Edit the records below by changing "Where should I click to" to "Which spot should I click to" everywhere it appears, keeping every other word as it is. Leave the pictures out of what you give back.

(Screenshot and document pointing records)
--- --- ---

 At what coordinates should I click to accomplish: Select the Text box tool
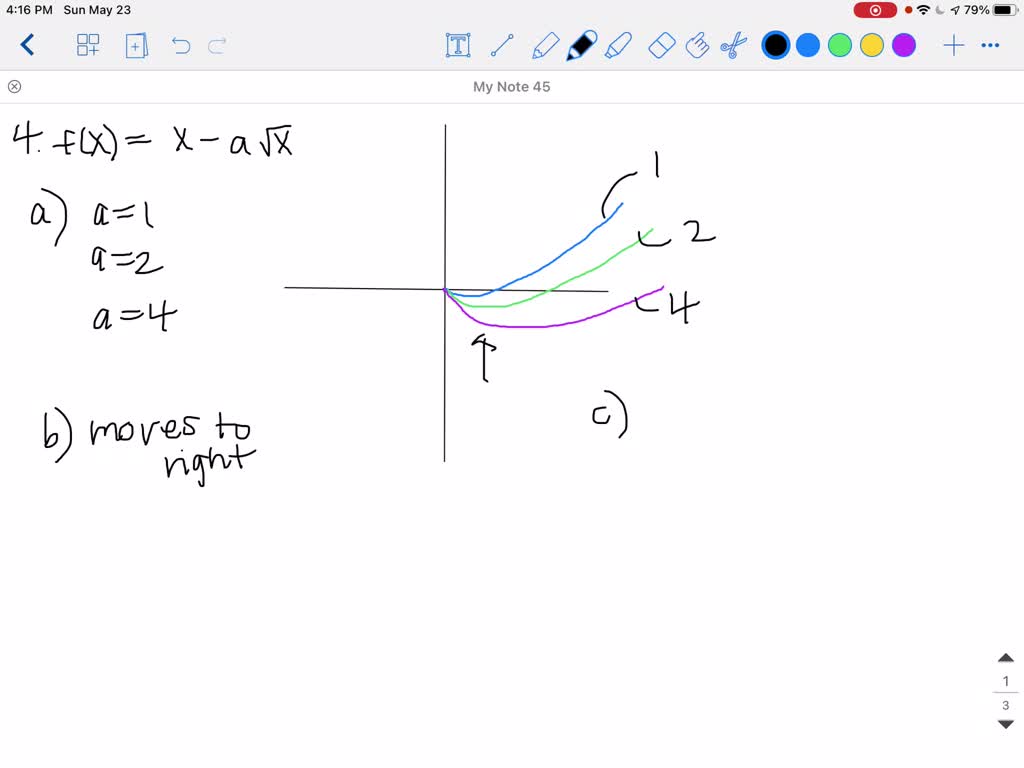point(457,45)
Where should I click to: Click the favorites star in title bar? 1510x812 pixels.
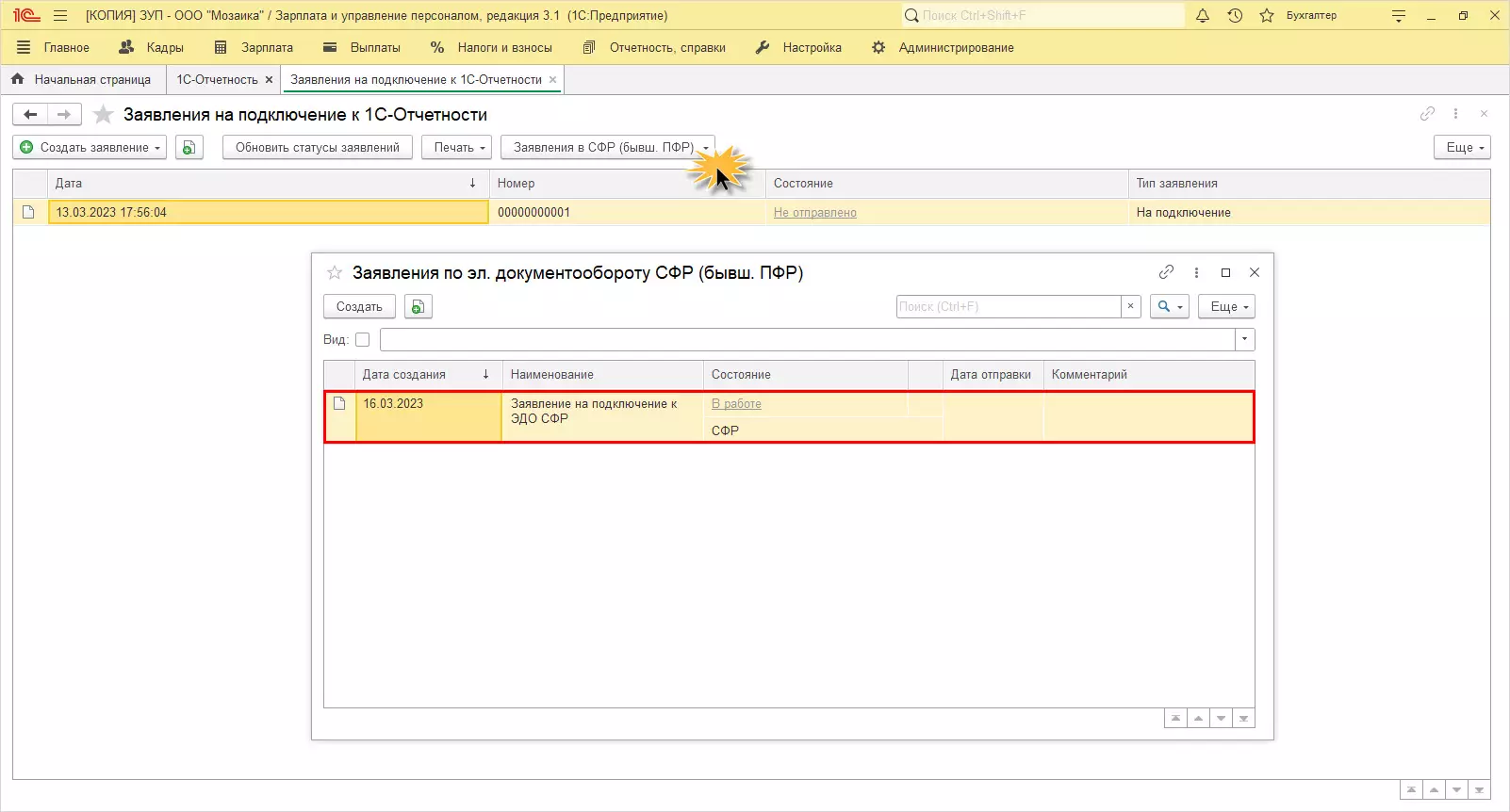pyautogui.click(x=1267, y=15)
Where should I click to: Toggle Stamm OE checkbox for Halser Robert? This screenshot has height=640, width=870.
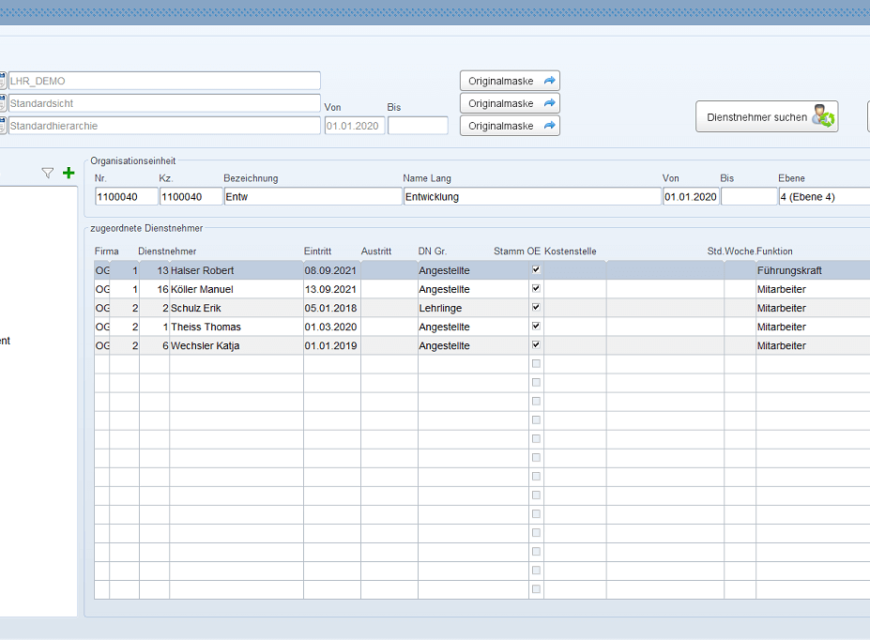coord(536,270)
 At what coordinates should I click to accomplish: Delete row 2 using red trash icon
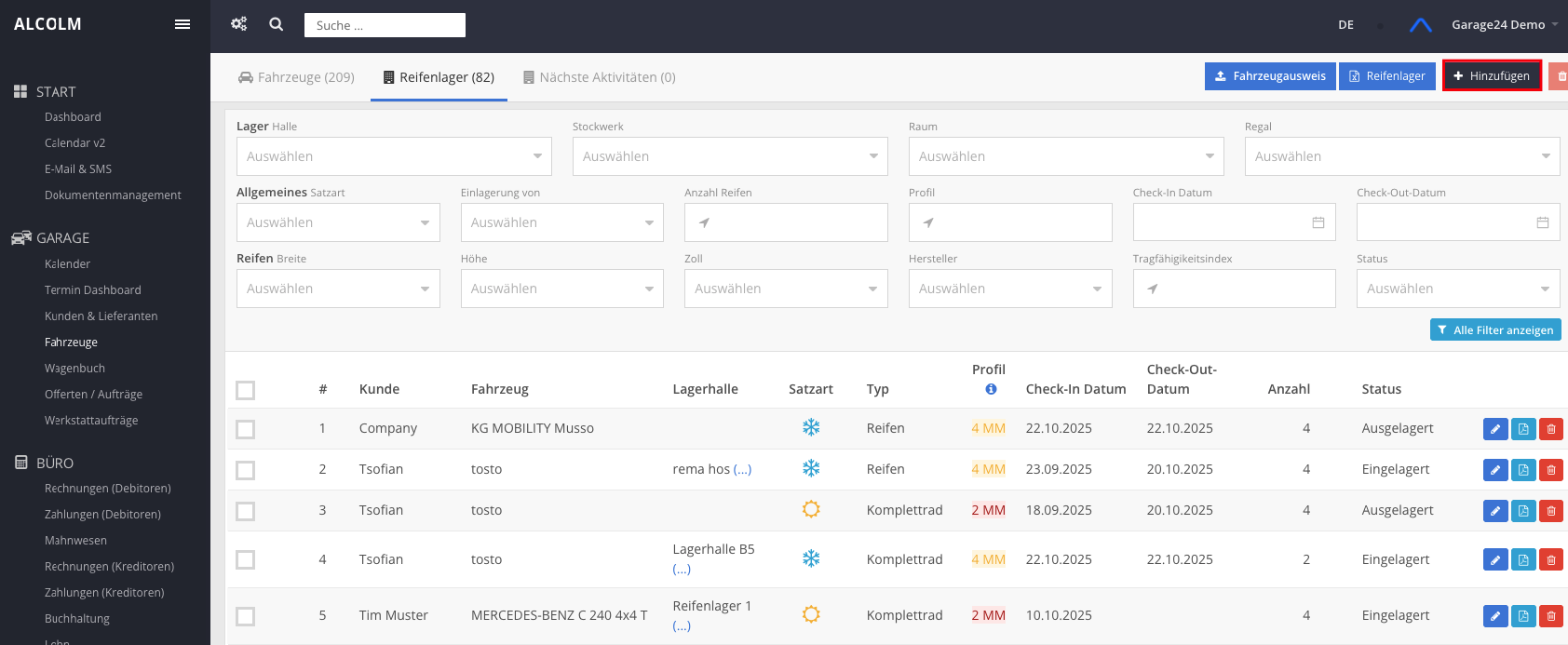1550,470
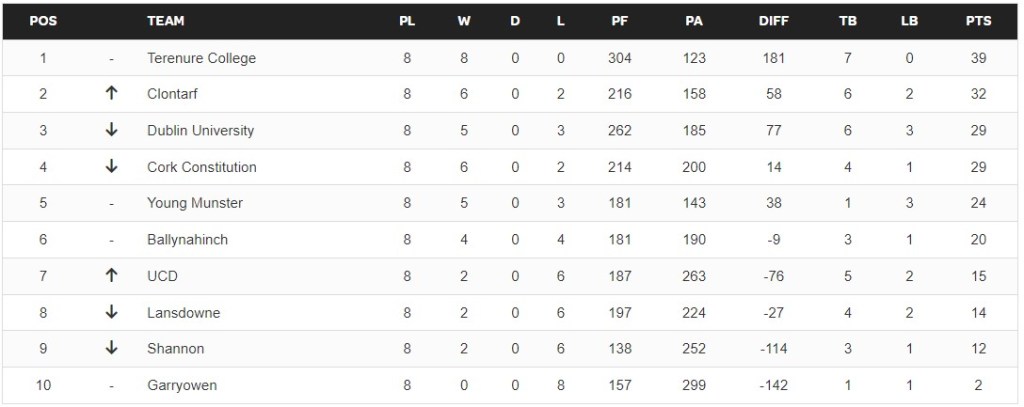The width and height of the screenshot is (1024, 407).
Task: Click the PA column header
Action: click(x=694, y=21)
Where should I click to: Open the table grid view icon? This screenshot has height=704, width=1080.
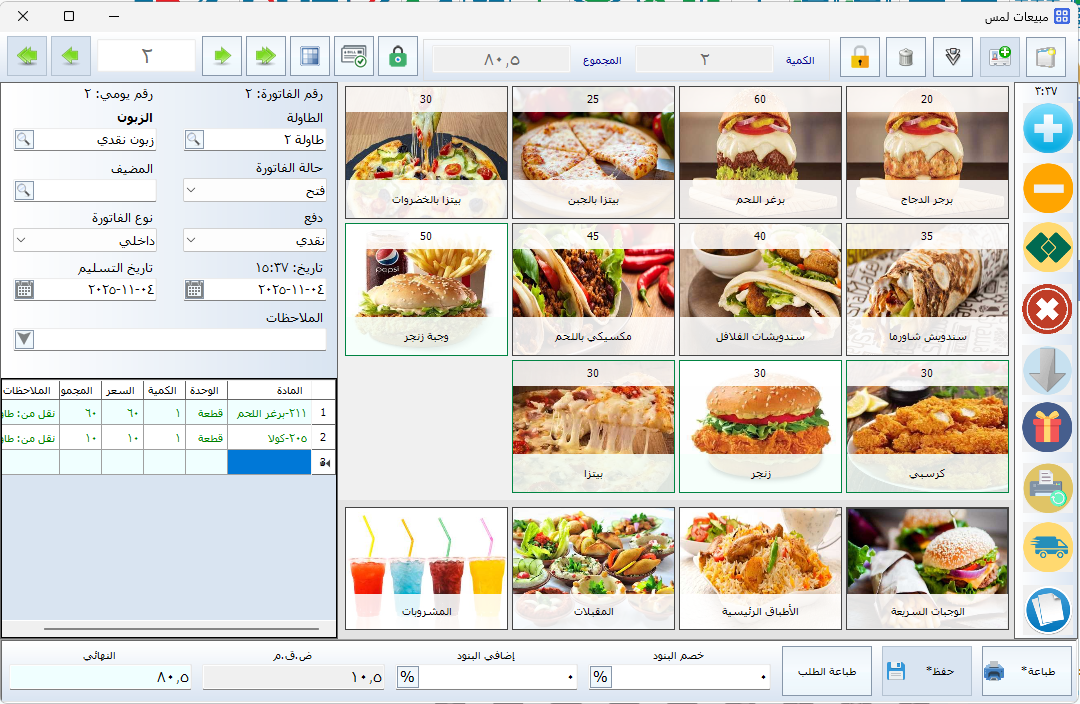point(310,57)
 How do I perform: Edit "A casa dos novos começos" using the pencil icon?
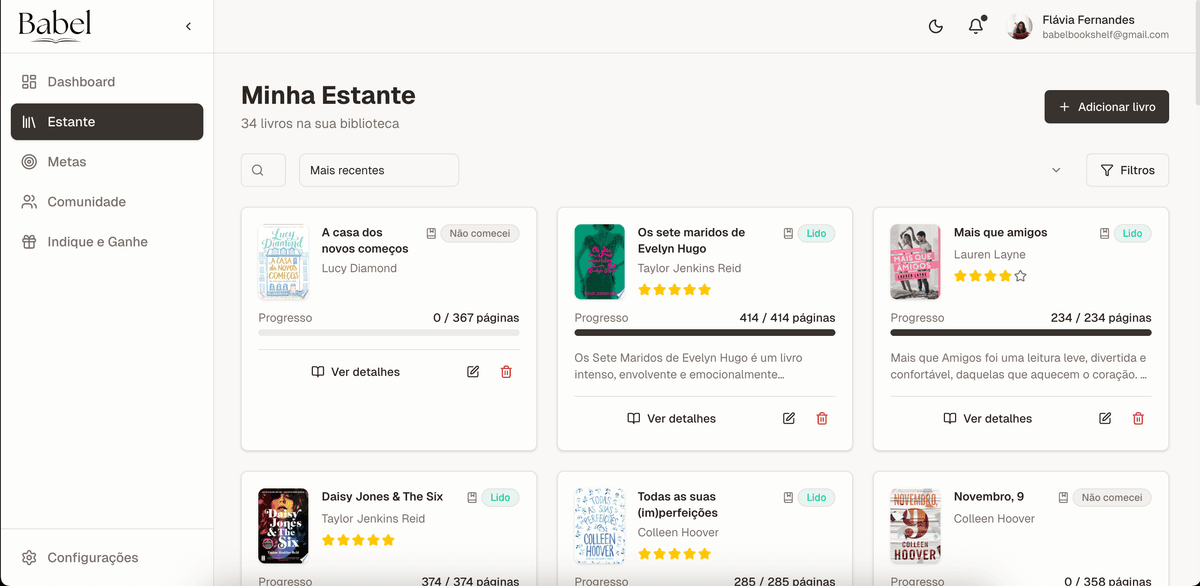tap(472, 371)
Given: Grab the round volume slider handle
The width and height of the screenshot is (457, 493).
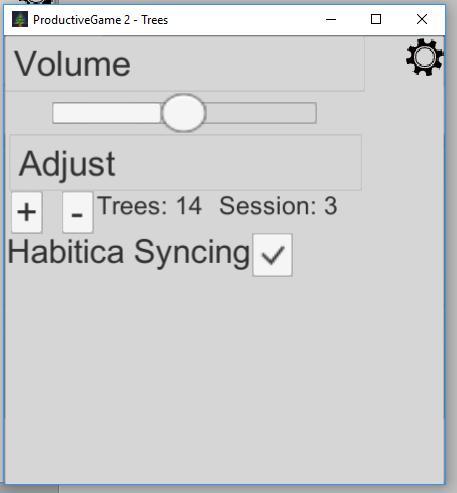Looking at the screenshot, I should [x=183, y=113].
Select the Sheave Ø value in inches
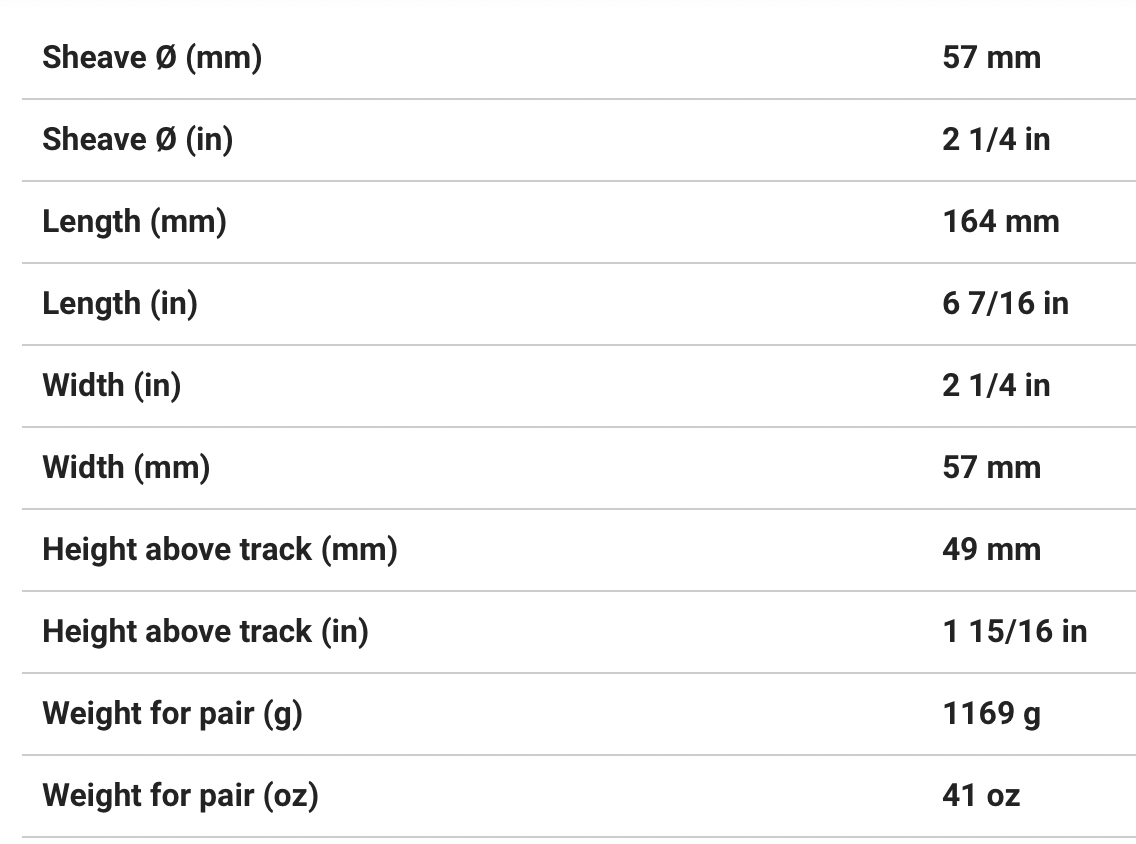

--- --- ---

Result of this exercise
 At what coordinates should I click to accomplish: Select the Text box tool
point(457,45)
Which spot should I click to: Click the favorites star in title bar? 1510x812 pixels.
pyautogui.click(x=1267, y=15)
Which spot should I click to: Toggle Stamm OE checkbox for Halser Robert? This screenshot has height=640, width=870.
coord(536,270)
 At what coordinates should I click to accomplish: Delete row 2 using red trash icon
1550,470
The width and height of the screenshot is (1024, 407).
Task: Click the PA column header
Action: click(x=694, y=21)
Which spot should I click to: Open the table grid view icon? This screenshot has height=704, width=1080.
point(310,57)
 How do I perform: Edit "A casa dos novos começos" using the pencil icon?
tap(472, 371)
Given: Grab the round volume slider handle
The width and height of the screenshot is (457, 493).
Looking at the screenshot, I should [x=183, y=113].
Select the Sheave Ø value in inches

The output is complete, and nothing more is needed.